▶ [EXCERPT]:
══════

U.S. domestic sourcing of DoD fuel should also be put in place. The requirements of “Buy American” do not apply to fuel, and the Defense Logistics Agency Energy (DLA Energy) currently buys fuel wherever it is cheapest, normally meaning the closest source to the point of use. This is of course vastly different from the sourcing for so much else the DoD uses or procures, where “Buy American” applies. But those “point of use” sources of fuel for ships in the Pacific may be at risk in the event of conflict with China, assuming they are not owned or controlled by Chinese companies, which should not be overlooked.

As mentioned, the U.S. currently exports a large amount of refined product. Some of these exports could easily be diverted to DoD as a customer without heavily distorting the domestic oil market. It is highly likely some level of domestic sourcing would need to be done in a time of conflict. As a result, this program would put in place an oil supply chain that will be needed regardless, but in a phased approach that does not distort markets as opposed to an emergency program implemented in a time of crisis that is highly disruptive. Sourcing DoD oil domestically now will result in increased ton-mile demand, hence immediately increasing the need for tankers to carry it.

Lastly, the program run by the Military Sealift Command (MSC) for prepositioning refined product on tankers fitted for CONSOL should be put back in place. At one time, MSC had a large number of tankers under charter loaded with the types of fuel that would be needed in a conflict. These tankers were outfitted with all the required equipment for their military mission, were fully-crewed, and ready to respond immediately. This program, if revived, could be done quickly and supply immediate capability of the required type. 

There are several points to consider when reviewing this menu of potential solutions. First, while some, such as adjusting the TSP, require congressional action which will take time, others can be done by DoD quickly. Prepositioning programs or DLA-E sourcing do not require congressional action and could be accomplished in shorter timeframes. Cargo preference for exports could potentially be done by executive order in the short term, but would certainly require congressional action in the longer term. But a central theme is that cargo must be at the center of any viable solution, not government stipends.

The above solutions must also be implemented in a phased approach to give labor and tanker markets time to adjust. The fact that we are presented with a mix of solutions, with some that can be implemented right away and others that require more time, is not necessarily a bad thing. The key point is that this must be implemented as a phased solution to a systemic problem. Stovepiped programs that do not mesh will not work. Given the very short overall timeframe available to implement a solution due to acute national security concerns with China, action must start now.

While the proper mix of the above will produce the required capability at an affordable price, it will not produce capability for free. All capability, from aircraft carriers to missiles, comes at a cost, as does the fuel that enables these capabilities. Fuel, and the capacity to deliver it when and where needed, must be placed on the same level of priority as other essential warfighting capabilities. These must be viewed as interim steps to ensure the tanker capability crisis is solved in a timeframe relevant to the near-term threat of a potential conflict with China.

Conclusion

The very fact that these types of programs need to be considered is indicative of decades of neglect in U.S. maritime strategy. The long-term solution must flow from a coherent national maritime strategy that addresses all elements of maritime power, not just naval power, and treats the maritime domain as an ecosystem that must be addressed holistically. The Chinese clearly have such a comprehensive maritime strategy, which is why China dominates the maritime domain when it is properly understood as encompassing all elements of maritime power. While the U.S. has what it terms a maritime strategy, it is in fact only a naval strategy that does not address the broader dimensions of maritime power. This needs to change, otherwise the U.S. may run the severe risk of neglecting critical elements of maritime power that China has been carefully cultivating.

══════

▶ [DIRECTION A]: Copy out the records from the line containing "Given: Click the blue Invite button" through to the last line of the records, keeping both of those lines. Leave the pictures out.

▶ [SUPPLIED DATA]:
══════

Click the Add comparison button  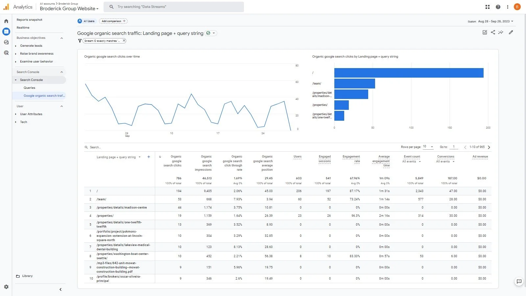click(113, 21)
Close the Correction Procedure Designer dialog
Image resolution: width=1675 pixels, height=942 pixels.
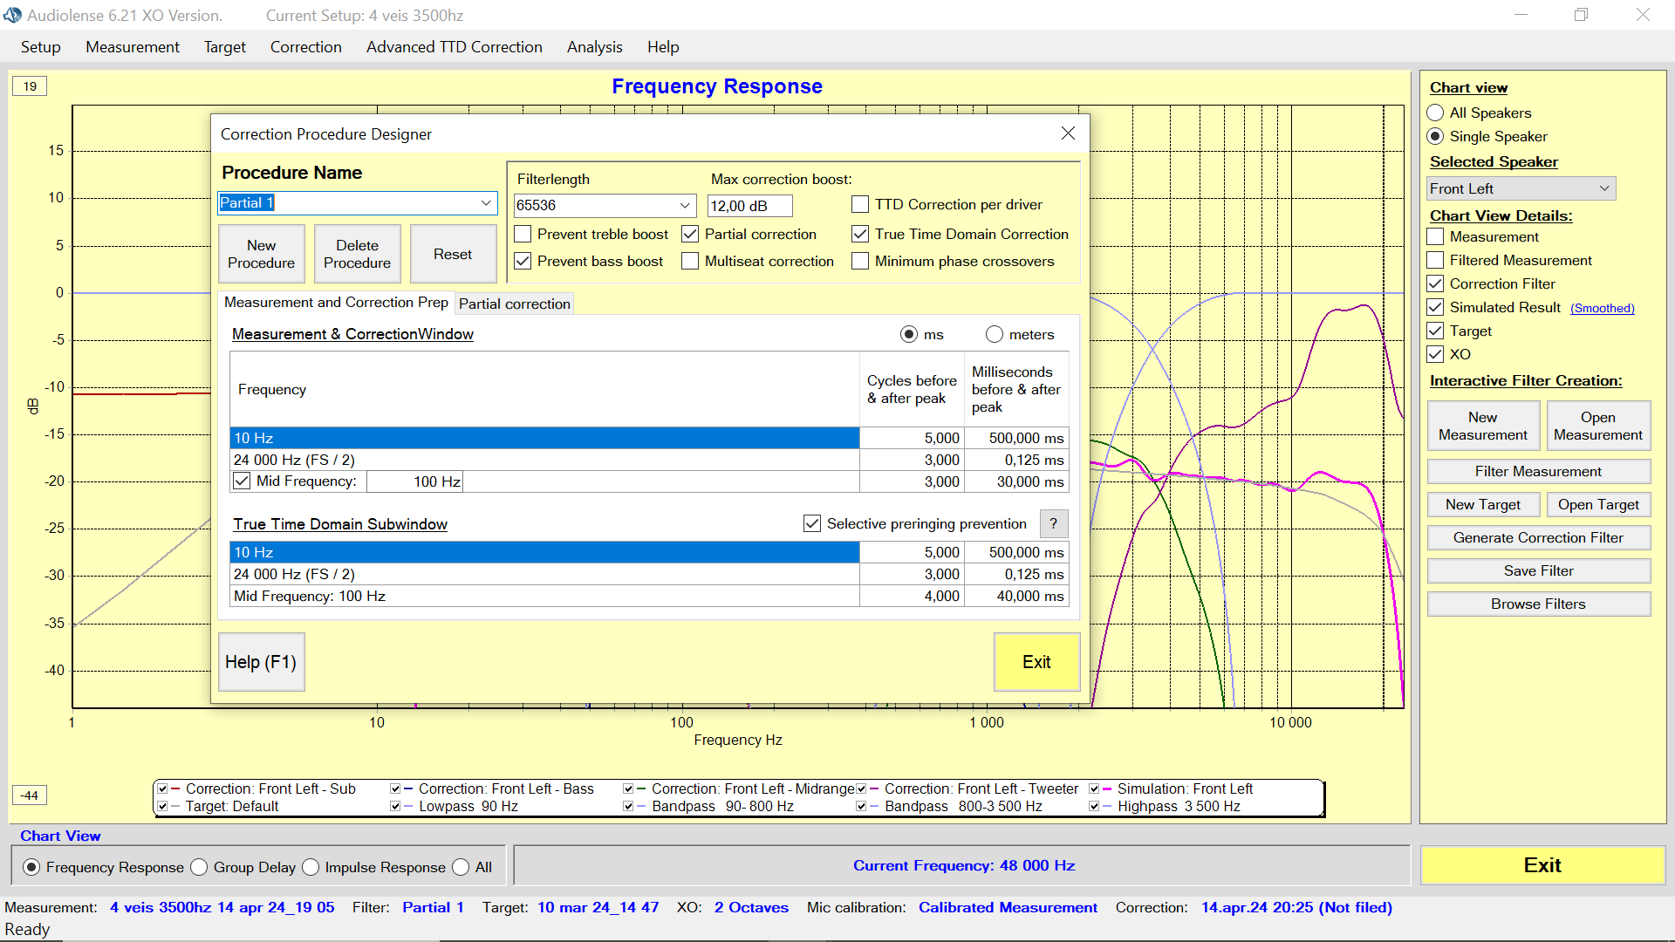1068,133
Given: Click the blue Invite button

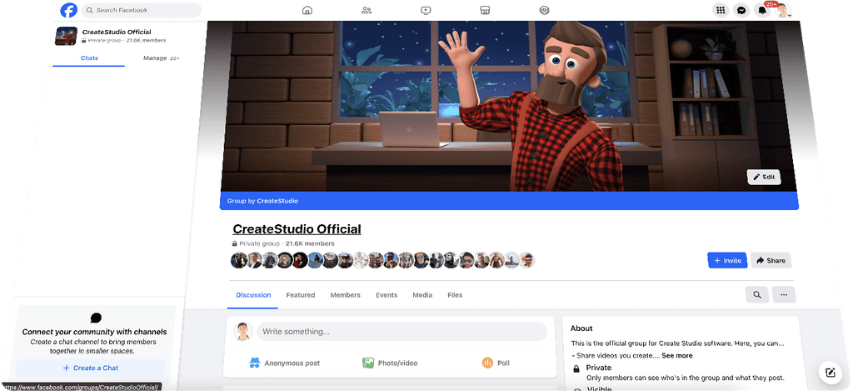Looking at the screenshot, I should pos(726,260).
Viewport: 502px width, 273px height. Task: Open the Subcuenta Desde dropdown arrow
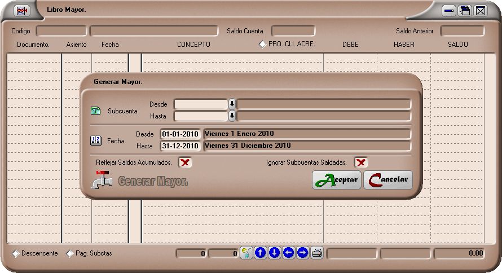tap(232, 104)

══════

▶ [DIRECTION B]: Continue the text on U.S. maritime strategy and DoD fuel sourcing from where it stops.

▶ [TASK RESPONSE A]:
Given: Click the blue Invite button

Looking at the screenshot, I should pos(726,260).
Viewport: 502px width, 273px height. Task: Open the Subcuenta Desde dropdown arrow
tap(232, 104)

▶ [TASK RESPONSE B]:
Steve Carmel is Senior VP at Maersk Line Limited. He is a past member of the Naval Studies Board, the CNO Executive Panel, and Marine Board. 

References 

1. Timothy Walton, Ryan Boone, Harrison Schramm, “Sustaining the Fight: Resilient Maritime Logistics for a New Era,” Center for Strategic and Budgetary Assessments, pg. 78, 2019, https://csbaonline.org/research/publications/sustaining-the-fight-resilient-maritime-logistics-for-a-new-era/publication/1.  

Featured Image: ARABIAN GULF (May 5, 2016) – Fleet replenishment oiler USNS John Lenthall (T-AO-189) refuels the tanker Maersk Peary during a replenishment-at-sea. (U.S. Navy Combat Camera photo by Mass Communication Specialist 1st Class Joshua Scott/Released)

The Value of Variance in the Surface Warfare Officer Qualification Process

By CDR Robert C. Watts IV

In his recent CIMSEC article, Bill Golden argues that there is too much variance in the surface warfare officer (SWO) qualification process and questions whether ship captains have adequate experience to qualify junior officers.To address these perceived problems, he proposes that the Surface Warfare Schools Command (SWSC) commanding officer (CO) administer a qualification test between an officer’s first and second division officer tours. The argument for this change overstates the problems posed by variance in the qualification process, neglects the value of the current method, and does not reckon with how the proposed changes would deviate from the community’s culture, which values diversity of experience and command at sea. 

Variance

For context, the existing process culminates in an oral exam, or board, during which the candidate answers a wide variety of questions from the ship’s department heads, Executive Officer (XO), and CO. Based on completing pre-requisite qualifications and their performance in the board, the captain then decides if the candidate has earned the SWO qualification and presents the SWO pin in a wardroom ceremony.

While it is true that qualification boards vary from ship to ship, this variance is not as wide as Golden suggests. To paraphrase Mark Twain, SWO boards do not repeat themselves, but they often rhyme. The SWO Career Manual emphasizes the importance of maintaining “consistent qualification standards.”2 Despite differences in detail, boards across the fleet are generally similar in approach. Every CO designs their boards based on their experience, both as a candidate and then as a board member, resulting in boards that are generally consistent in scope and scale. Variance typically reflects the CO and board members tailoring questions to the ship’s technical and operational circumstances, an assessment of the candidate’s strengths and weaknesses, and the board members’ own diverse professional backgrounds.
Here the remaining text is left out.